Open antonu17 opened this issue 6 years ago • 0 comments

Hi @tedsuo, First of all, I want to thank you for this library. I was looking for something like this and stumbled upon it. While testing if the library suits my use case, I think I've found a bug or at least an unexpected behavior. Let me share a sample of code that demonstrates it:

package main

import (
	"fmt"
	"github.com/tedsuo/ifrit"
	"github.com/tedsuo/ifrit/grouper"
	"github.com/tedsuo/ifrit/sigmon"
	"log"
	"os"
	"syscall"
	"time"
)

func main() {
	log.Print("start")
	duration, _ := time.ParseDuration("10s")
	runner := &sleepRunner{duration: duration}
	group := grouper.NewParallel(nil, grouper.Members{
		{
			Name:   "sleeper",
			Runner: runner,
		},
	})

	rc := <-ifrit.Invoke(sigmon.New(group, syscall.SIGUSR1)).Wait()
	log.Print("finish: ", rc)
}

type sleepRunner struct {
	duration time.Duration
}

func (r *sleepRunner) Run(signals <-chan os.Signal, ready chan<- struct{}) error {
	close(ready)
	wake := time.Tick(r.duration)
	log.Print("sleepRunner started")
	for {
		select {
		case sig := <-signals:
			log.Print("got signal: ", sig)
			if sig == os.Interrupt {
				return fmt.Errorf("interrupted")
			}
		case <-wake:
			log.Print("sleepRunner finished")
			return nil
		}
	}
}

If I run this code in a shell, and start sending USR1 signal to the process, the process ends:

$ go run main.go
2019/08/17 21:10:00 start
2019/08/17 21:10:00 sleepRunner started
2019/08/17 21:10:04 got signal: user defined signal 1
2019/08/17 21:10:05 got signal: user defined signal 1
2019/08/17 21:10:05 finish: <nil> # Notice, the process died after 5 seconds. If I don't send signals, it holds for 10 seconds, as required by duration.
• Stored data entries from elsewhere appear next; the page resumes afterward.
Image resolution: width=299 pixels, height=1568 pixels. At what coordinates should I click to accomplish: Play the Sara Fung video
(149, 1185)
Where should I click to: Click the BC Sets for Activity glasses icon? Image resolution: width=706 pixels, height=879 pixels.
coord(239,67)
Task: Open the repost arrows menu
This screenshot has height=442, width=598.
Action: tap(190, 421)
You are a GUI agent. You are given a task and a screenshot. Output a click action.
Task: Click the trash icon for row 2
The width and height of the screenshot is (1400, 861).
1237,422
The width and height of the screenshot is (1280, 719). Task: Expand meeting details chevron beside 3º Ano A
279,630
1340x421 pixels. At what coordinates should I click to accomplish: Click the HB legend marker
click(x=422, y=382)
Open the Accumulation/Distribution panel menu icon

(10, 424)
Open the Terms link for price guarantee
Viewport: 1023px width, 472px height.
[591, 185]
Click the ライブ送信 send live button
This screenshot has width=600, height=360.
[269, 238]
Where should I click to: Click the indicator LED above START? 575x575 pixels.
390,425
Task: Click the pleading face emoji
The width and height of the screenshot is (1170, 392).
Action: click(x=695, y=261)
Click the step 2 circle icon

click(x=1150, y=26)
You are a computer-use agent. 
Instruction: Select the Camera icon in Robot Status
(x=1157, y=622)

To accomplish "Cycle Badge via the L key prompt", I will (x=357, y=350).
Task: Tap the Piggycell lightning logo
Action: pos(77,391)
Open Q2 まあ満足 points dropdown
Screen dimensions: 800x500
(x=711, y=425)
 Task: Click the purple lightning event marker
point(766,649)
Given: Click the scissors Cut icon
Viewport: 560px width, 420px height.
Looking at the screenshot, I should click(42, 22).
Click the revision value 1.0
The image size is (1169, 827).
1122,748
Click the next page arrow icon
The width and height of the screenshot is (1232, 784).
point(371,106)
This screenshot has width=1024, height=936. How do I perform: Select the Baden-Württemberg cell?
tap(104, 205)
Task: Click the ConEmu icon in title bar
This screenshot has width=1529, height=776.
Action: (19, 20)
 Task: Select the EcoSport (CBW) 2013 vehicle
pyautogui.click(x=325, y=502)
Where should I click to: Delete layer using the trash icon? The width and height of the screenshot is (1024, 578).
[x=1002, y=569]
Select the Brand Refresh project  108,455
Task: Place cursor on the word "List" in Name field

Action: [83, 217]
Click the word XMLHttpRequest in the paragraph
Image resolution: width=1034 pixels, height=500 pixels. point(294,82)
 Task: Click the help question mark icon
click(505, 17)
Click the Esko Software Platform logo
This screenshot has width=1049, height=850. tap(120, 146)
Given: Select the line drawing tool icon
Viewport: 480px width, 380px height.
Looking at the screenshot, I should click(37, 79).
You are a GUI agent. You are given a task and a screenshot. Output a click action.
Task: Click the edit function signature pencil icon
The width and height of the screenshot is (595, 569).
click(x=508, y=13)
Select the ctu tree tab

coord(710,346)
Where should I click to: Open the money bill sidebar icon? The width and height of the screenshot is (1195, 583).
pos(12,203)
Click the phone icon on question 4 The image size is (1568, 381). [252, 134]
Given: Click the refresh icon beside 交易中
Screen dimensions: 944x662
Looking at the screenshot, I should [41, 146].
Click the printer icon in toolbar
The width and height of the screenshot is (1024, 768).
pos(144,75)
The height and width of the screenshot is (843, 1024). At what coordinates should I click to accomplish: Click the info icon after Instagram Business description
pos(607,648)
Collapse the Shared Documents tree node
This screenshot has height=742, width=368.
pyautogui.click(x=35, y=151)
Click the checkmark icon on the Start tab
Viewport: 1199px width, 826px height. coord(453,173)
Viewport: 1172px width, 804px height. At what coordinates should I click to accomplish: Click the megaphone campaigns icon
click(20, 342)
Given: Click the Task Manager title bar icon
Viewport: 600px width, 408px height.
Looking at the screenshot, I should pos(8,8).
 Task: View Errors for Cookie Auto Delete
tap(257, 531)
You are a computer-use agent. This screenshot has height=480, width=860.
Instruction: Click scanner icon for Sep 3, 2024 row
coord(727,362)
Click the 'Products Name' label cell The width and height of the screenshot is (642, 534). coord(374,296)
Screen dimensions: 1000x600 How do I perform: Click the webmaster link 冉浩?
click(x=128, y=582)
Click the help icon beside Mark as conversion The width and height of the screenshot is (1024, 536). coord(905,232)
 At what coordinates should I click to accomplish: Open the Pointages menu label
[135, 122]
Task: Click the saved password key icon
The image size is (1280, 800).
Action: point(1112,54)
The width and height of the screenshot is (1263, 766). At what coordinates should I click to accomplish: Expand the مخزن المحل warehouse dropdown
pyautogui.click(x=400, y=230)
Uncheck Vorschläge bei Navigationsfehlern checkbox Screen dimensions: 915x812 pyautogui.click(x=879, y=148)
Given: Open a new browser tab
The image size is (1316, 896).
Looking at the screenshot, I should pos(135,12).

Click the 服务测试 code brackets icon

# while this process is running I send signal USR1 from the separate shell like this:
$ pkill -USR1 main
$ pkill -USR1 main
...

No matter what signal I set to be propagated via sigmon (I tried USR1, USR2, URG), parallel grouper always dies on the second signal.

I'm pretty sure the bug is somewhere in grouper package, because if I run runner instead of group, like rc := <-ifrit.Invoke(sigmon.New(runner, syscall.SIGUSR1)).Wait(), it doesn't die after the second signal.